(Given records begins)

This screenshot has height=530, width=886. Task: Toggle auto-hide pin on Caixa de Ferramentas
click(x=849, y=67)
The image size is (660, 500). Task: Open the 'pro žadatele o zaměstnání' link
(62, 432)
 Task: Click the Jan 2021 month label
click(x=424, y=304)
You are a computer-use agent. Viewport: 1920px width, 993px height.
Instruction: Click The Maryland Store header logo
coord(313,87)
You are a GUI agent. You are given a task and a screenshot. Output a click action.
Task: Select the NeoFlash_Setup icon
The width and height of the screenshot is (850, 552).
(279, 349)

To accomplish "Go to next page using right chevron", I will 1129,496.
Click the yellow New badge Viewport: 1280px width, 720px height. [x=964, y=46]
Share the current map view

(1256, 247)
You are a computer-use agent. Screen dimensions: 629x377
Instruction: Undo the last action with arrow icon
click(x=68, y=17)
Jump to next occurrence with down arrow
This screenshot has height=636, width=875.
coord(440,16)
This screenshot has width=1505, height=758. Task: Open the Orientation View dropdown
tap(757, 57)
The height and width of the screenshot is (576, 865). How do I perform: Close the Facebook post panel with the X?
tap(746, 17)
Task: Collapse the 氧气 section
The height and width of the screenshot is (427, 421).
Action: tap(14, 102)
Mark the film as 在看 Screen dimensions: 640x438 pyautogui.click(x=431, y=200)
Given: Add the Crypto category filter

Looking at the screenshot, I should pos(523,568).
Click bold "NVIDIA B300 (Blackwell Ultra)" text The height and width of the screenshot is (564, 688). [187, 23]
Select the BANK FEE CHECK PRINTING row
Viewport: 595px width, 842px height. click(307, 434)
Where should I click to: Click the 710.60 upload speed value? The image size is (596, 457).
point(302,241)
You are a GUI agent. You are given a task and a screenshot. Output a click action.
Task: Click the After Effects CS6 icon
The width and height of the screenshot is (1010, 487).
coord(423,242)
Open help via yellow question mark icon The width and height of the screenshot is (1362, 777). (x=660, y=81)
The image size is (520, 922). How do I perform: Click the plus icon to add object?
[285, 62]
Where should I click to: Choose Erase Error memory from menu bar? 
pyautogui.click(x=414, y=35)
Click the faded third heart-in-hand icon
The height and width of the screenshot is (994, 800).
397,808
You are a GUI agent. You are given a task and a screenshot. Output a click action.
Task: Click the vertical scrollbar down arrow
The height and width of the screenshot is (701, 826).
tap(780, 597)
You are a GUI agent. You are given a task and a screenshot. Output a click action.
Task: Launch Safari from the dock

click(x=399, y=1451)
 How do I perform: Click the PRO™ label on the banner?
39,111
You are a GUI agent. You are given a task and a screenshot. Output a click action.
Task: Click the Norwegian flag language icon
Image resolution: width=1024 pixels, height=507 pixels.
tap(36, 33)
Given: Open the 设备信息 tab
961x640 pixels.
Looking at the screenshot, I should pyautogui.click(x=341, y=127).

(Given records ends)

For this exercise, output the entries above exactly as written.

**Result for this task**
This screenshot has height=530, width=886. Task: Toggle auto-hide pin on Caixa de Ferramentas
click(x=849, y=67)
The image size is (660, 500). Task: Open the 'pro žadatele o zaměstnání' link
(62, 432)
 Task: Click the Jan 2021 month label
click(x=424, y=304)
You are a computer-use agent. Viewport: 1920px width, 993px height.
Instruction: Click The Maryland Store header logo
coord(313,87)
You are a GUI agent. You are given a task and a screenshot. Output a click action.
Task: Select the NeoFlash_Setup icon
The width and height of the screenshot is (850, 552).
(279, 349)

To accomplish "Go to next page using right chevron", I will 1129,496.
Click the yellow New badge Viewport: 1280px width, 720px height. [x=964, y=46]
Share the current map view

(1256, 247)
You are a computer-use agent. Screen dimensions: 629x377
Instruction: Undo the last action with arrow icon
click(x=68, y=17)
Jump to next occurrence with down arrow
This screenshot has height=636, width=875.
coord(440,16)
This screenshot has width=1505, height=758. Task: Open the Orientation View dropdown
tap(757, 57)
The height and width of the screenshot is (576, 865). How do I perform: Close the Facebook post panel with the X?
tap(746, 17)
Task: Collapse the 氧气 section
The height and width of the screenshot is (427, 421).
Action: tap(14, 102)
Mark the film as 在看 Screen dimensions: 640x438 pyautogui.click(x=431, y=200)
Given: Add the Crypto category filter

Looking at the screenshot, I should pos(523,568).
Click bold "NVIDIA B300 (Blackwell Ultra)" text The height and width of the screenshot is (564, 688). [187, 23]
Select the BANK FEE CHECK PRINTING row
Viewport: 595px width, 842px height. click(307, 434)
Where should I click to: Click the 710.60 upload speed value? The image size is (596, 457).
point(302,241)
You are a GUI agent. You are given a task and a screenshot. Output a click action.
Task: Click the After Effects CS6 icon
The width and height of the screenshot is (1010, 487).
coord(423,242)
Open help via yellow question mark icon The width and height of the screenshot is (1362, 777). (x=660, y=81)
The image size is (520, 922). How do I perform: Click the plus icon to add object?
[285, 62]
Where should I click to: Choose Erase Error memory from menu bar? 
pyautogui.click(x=414, y=35)
Click the faded third heart-in-hand icon
The height and width of the screenshot is (994, 800).
397,808
You are a GUI agent. You are given a task and a screenshot. Output a click action.
Task: Click the vertical scrollbar down arrow
The height and width of the screenshot is (701, 826).
tap(780, 597)
You are a GUI agent. You are given a task and a screenshot. Output a click action.
Task: Launch Safari from the dock

click(x=399, y=1451)
 How do I perform: Click the PRO™ label on the banner?
39,111
You are a GUI agent. You are given a task and a screenshot. Output a click action.
Task: Click the Norwegian flag language icon
Image resolution: width=1024 pixels, height=507 pixels.
tap(36, 33)
Given: Open the 设备信息 tab
961x640 pixels.
Looking at the screenshot, I should pyautogui.click(x=341, y=127).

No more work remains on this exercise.